* [GOAL OF THE EXERCISE]
State the number of lines in the listing below that contain the word "Task". Reply with the number alone.

* [Entries on target coordinates]
::::
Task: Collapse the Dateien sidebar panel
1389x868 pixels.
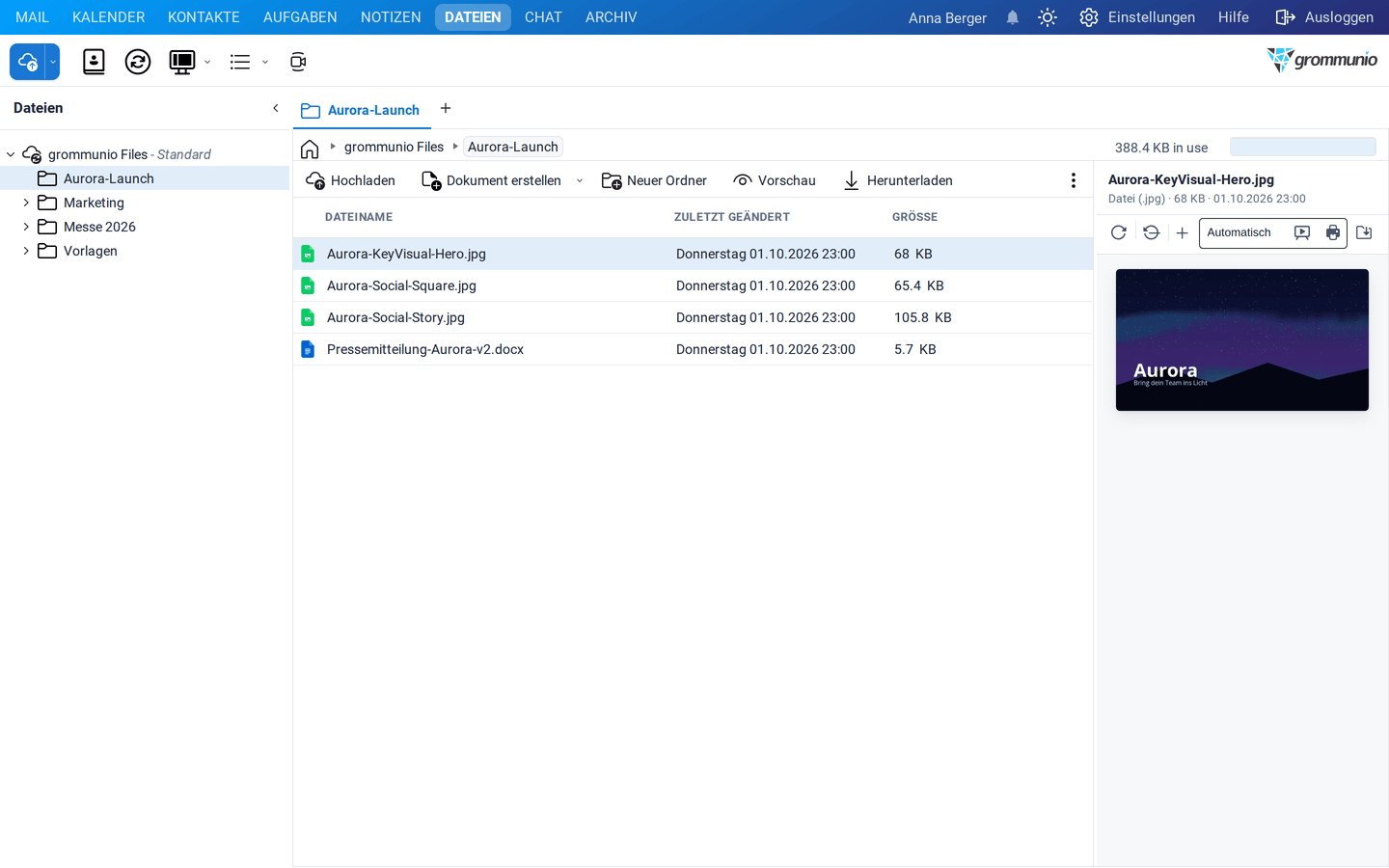Action: (x=276, y=108)
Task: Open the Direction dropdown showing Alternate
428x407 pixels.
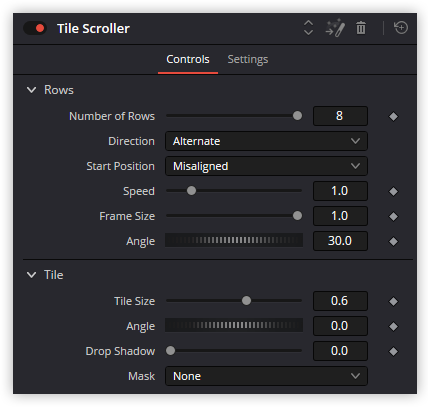Action: click(x=266, y=141)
::::
* [REPLY TO THE EXERCISE]
2